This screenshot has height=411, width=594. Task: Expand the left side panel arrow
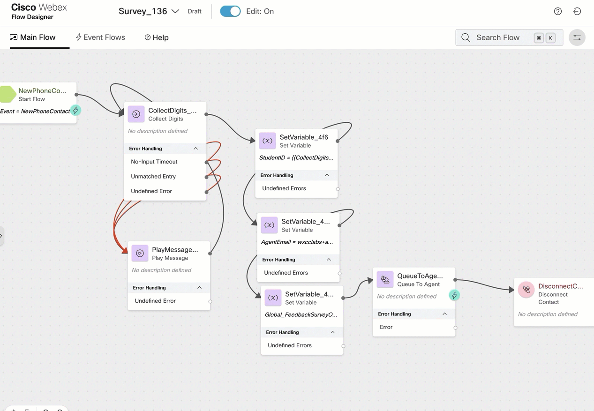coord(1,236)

——————

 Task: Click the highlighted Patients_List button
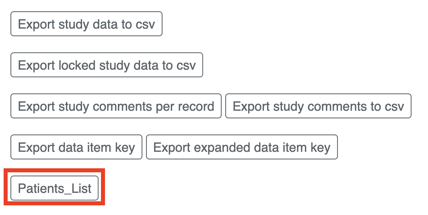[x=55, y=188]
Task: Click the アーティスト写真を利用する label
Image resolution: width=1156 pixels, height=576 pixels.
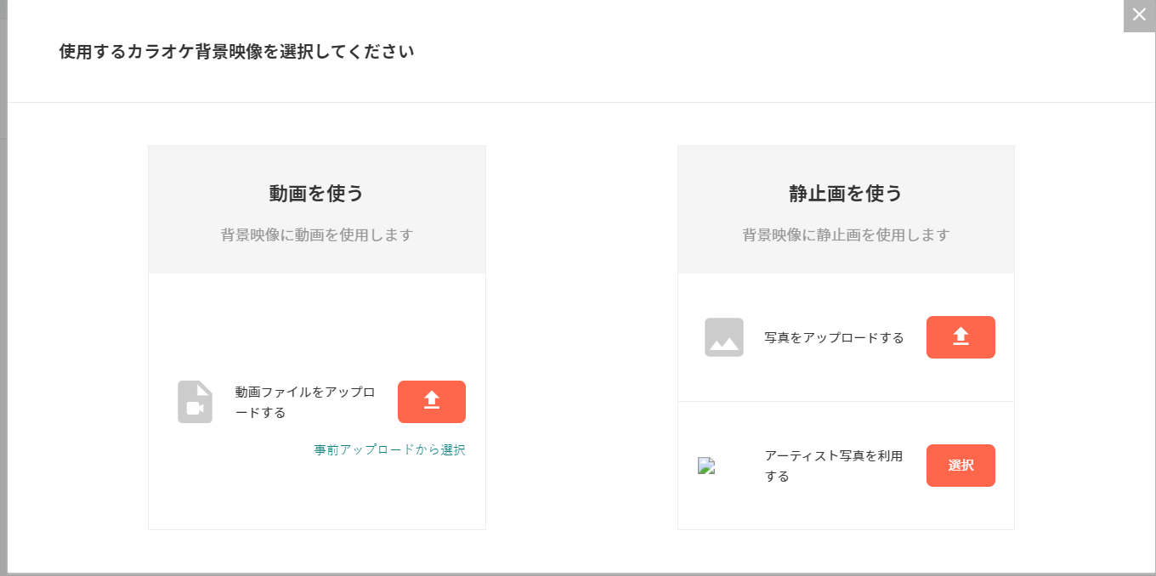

——————

TASK TO COMPLETE
In the data above, find the line containing "Task: Click the highlighted" and the line containing "Image resolution: width=1156". Repeat those two lines and everything between them exactly, minus the pictures.

SOLUTION BELOW
 Task: Click the highlighted Patients_List button
[x=55, y=188]
Task: Click the アーティスト写真を利用する label
Image resolution: width=1156 pixels, height=576 pixels.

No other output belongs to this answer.